Many organizations invest significant time and money preparing their managers to handle the responsibility of a major leadership role. Debian doesn't. Lamb and de Blanc's handling of certain situations demonstrate the consequences.



Many of us have been to leadership seminars organized by our employers from time to time. Nobody can ever recall one where the presenter delves into whispering networks, demotions and expulsions, mocking people present at the event itself. The human relations philosophy espoused by de Blanc can be summarized in one word: cyberbullying.



Yet as developers mature, some were able to see this maturity gap and either became frustrated with the project or quit. The cabal leaders haven't listened to these people, even continuing one of their experiments on a volunteer who's father recently died. With such extraordinary arrogance, it is no wonder that some people have gone beyond quitting and started to make those wholesale leaks.






Also reprinted with permission from Debian Community News (partially reproduced)

There is a thread about impeaching Bruce Perens although it is not nearly as gripping as the impeachment of Donald Trump.



At the time, Perens had publicly stated:



That's our little private mailing list where the package developers make fun of you without your being able to see it :-)


That comment was probably not intended to be taken too seriously. Unfortunately, it has come to define the Debian organization for over 20 years since then.



In a more recent episode on debian-private, somebody made an unpleasant remark about another free software developer who isn't in Debian. When challenged about this backstab, another Debian Developer dismissed the concerns:



They won't see these comments, that's the whole point of -private. People can talk more freely in here than usual.


debian-private is a mailing list including over 1,000 Debian Developers who all work in different companies around the world. To pretend this is a private means of communication is a farce.



The former Debian Project Leader's girlfriend, Molly de Blanc, promotes whispering networks in her talk at FOSDEM 2019. Feminists have worked hard to eliminate terms like toxic woman. Sadly, de Blanc's antics have given the term a new lease on life.



Debian's public mailing lists include huge threads preaching about codes of conduct, such as this in December 2019. The mentality of operating debian-private and the things that leadership figures write there contradict all of that.

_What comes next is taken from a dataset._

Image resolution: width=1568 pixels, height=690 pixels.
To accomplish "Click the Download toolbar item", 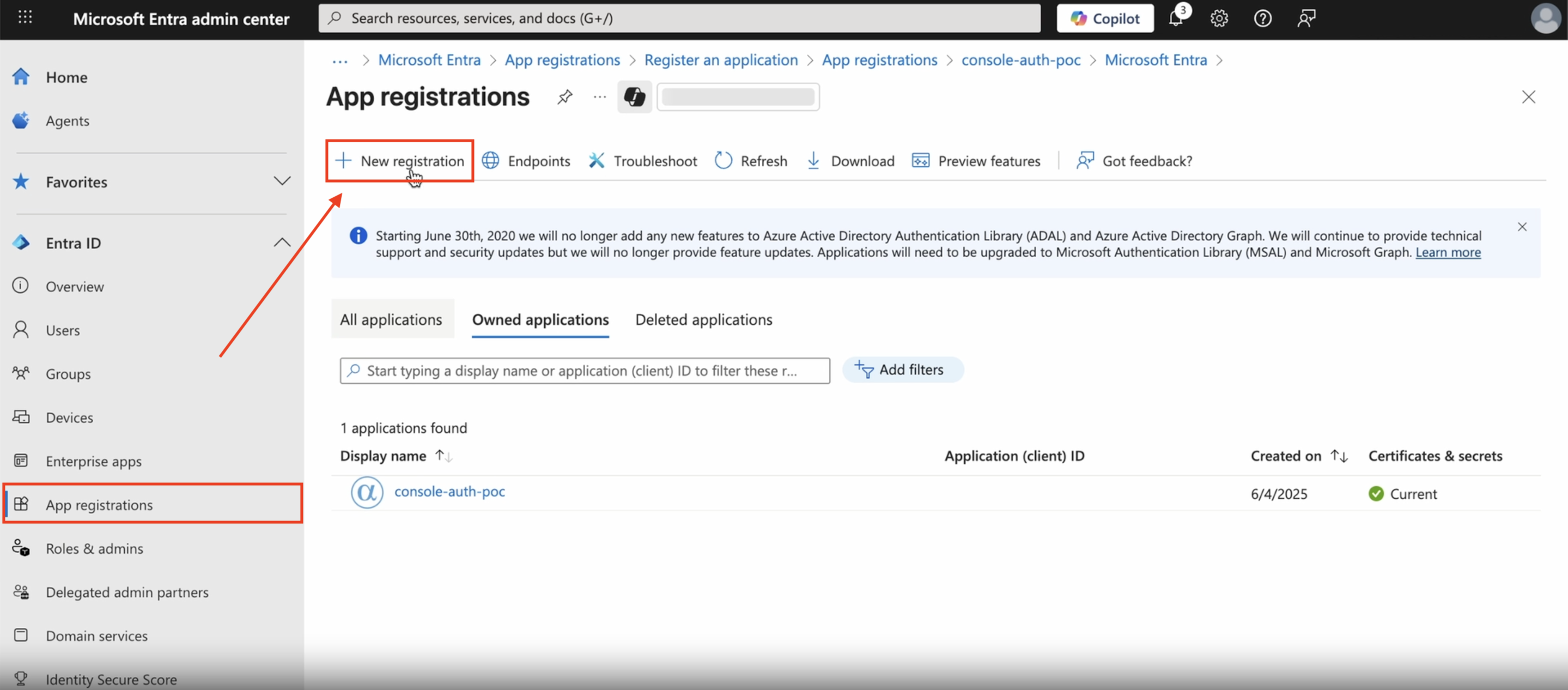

When the leaders of the organization and key figures in the cabal behave abusively in what they consider to be a safe space, it is completely unreasonable to be upset at other developers for the tone of things they write anywhere else. Human behaviour is often a good reflection of the leadership.



Improving leadership standards and diversity both require real acts of leadership and transparency, not Molly's call-to-gossip. The leaking of this particular material, if it is intended to undermine confidence in debian-private, could be classed as a leadership act.